Une demande à Villeurbanne : la mise en place d’arrêtés contre l’expulsion des squats
Le jeune homme semble fatigué. La peur de perdre son toit « le stresse » dans un contexte où il est déjà perdu dans la paperasse administrative. « Ce n’est pas que la question du logement, c’est un tout », soupire-t-il. Il se bat aussi « pour les autres », pour les familles qui vivent à la rue, sans solution. « Pas de doute, il faut des réquisitions ».
Au moins, son appel a-t-il été entendu par la mairie de Villeurbanne.
Quelques heures après l’entrée dans le bâtiment, un entretien est organisé, rapidement, par téléphone avec Mathieu Garabedian, adjoint à la mairie en charge de l’innovation, du développement social, des biens communs et de la solidarité. « Nous avons besoin de garanties », dit un membre des collectifs présents, à l’adjoint.
Puis, le maire, Cédric Van Styvendael, les accueille dans son bureau. En matière d’hébergement d’urgence, le poids des communes est faible puisqu’il s’agit d’une compétence de l’État. S’agissant des demandeurs d’asile, ils sont, en théorie, logés également par les services de l’État. Quant aux mineurs isolés non-accompagnés (les fameux « MNA »), ils doivent être pris en charge par la Métropole de Lyon au titre de la protection de l’enfance. Pour autant, la commune a un rôle à jouer.

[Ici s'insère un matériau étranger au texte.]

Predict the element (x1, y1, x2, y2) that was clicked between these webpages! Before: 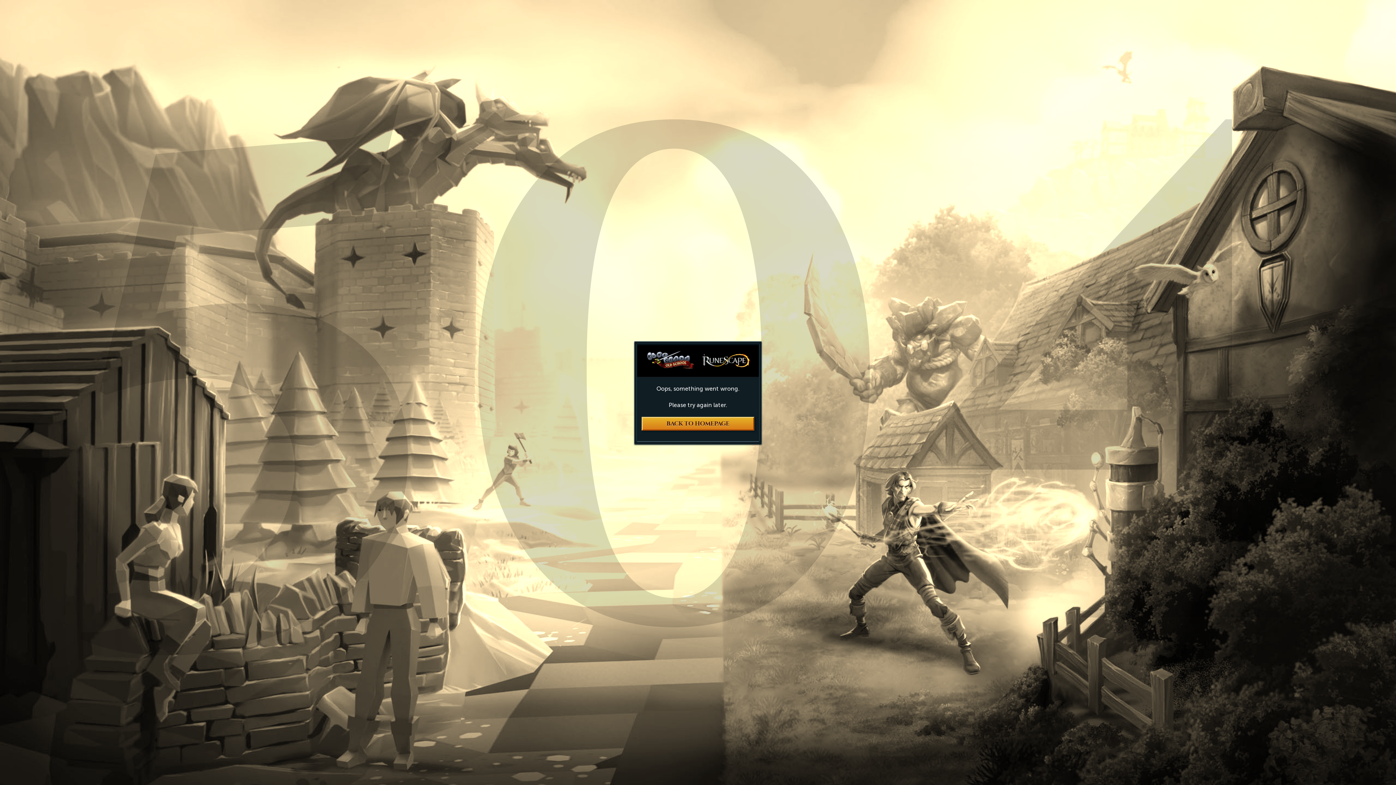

« Le maire peut notamment mettre en place des arrêtés anti-expulsions », souligne un militant présent. Les villes de Grenoble et de Vénissieux, notamment, ont opté pour cette mesure d’ordre surtout symbolique. Une chose à laquelle n’est pas favorable le maire, Cédric Van Styvendael.
« Nous ne voulons pas nous mettre en conflit avec la préfecture avec qui nous travaillons bien sur ce dossier pour l’instant, précise-t-il. Pour l’instant, rien ne justifie de dégrader nos relations. »

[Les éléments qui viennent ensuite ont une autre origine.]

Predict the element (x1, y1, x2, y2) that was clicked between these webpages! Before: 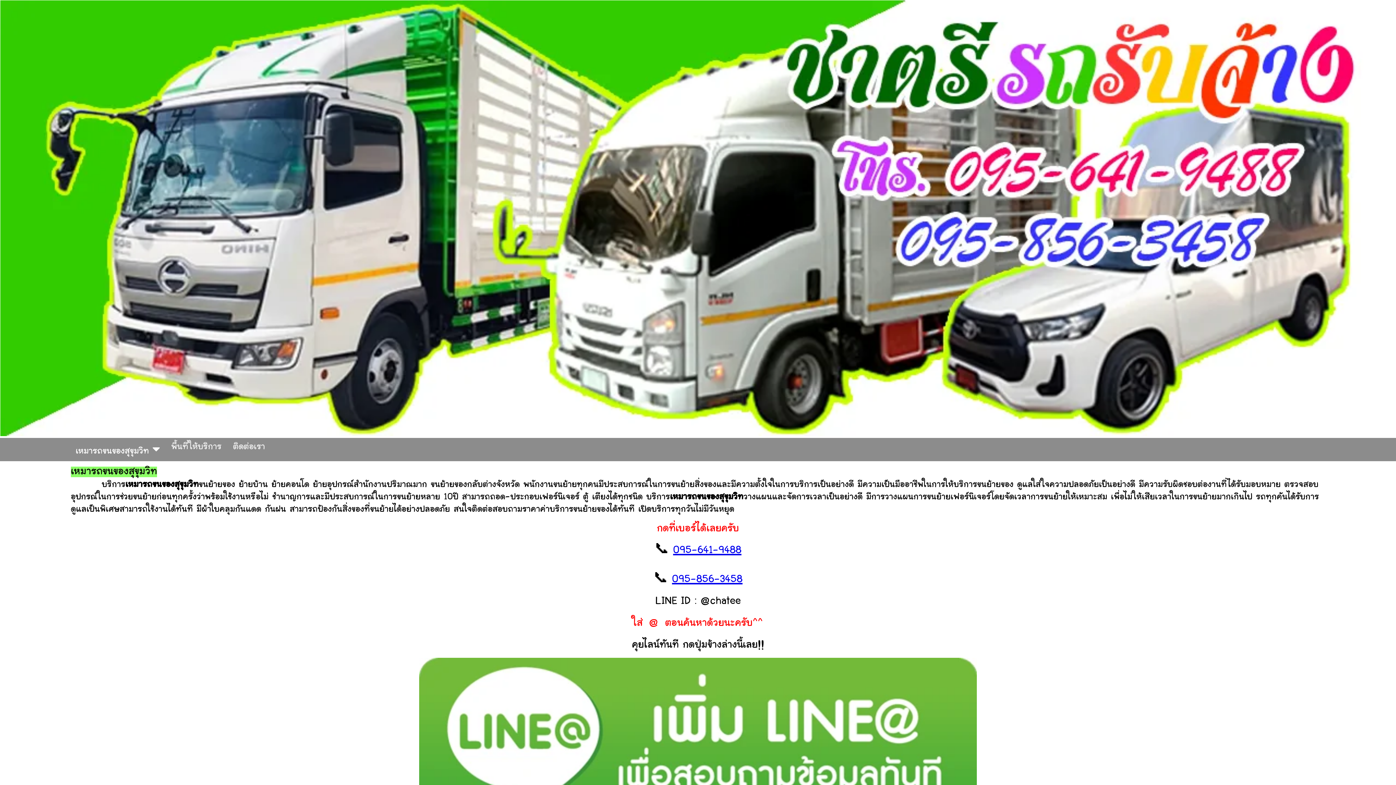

Une position qu’il avait déjà affirmée dans nos colonnes en décembre dernier.
« Si toutes les villes de la métropole avaient fait des efforts, nous n’en serions pas là »
Dans le même temps, le maire socialiste de Villeurbanne appelle l’État à être plus « volontariste » sur l’hébergement d’urgence. Du reste, il souligne que 300 places d’hébergement ont été créées à Villeurbanne depuis son arrivée aux affaires.
« Villeurbanne a pris plus que sa part, veut-il marquer. Si toutes les villes de la métropole avaient fait des efforts, nous n’en serions sûrement pas là. »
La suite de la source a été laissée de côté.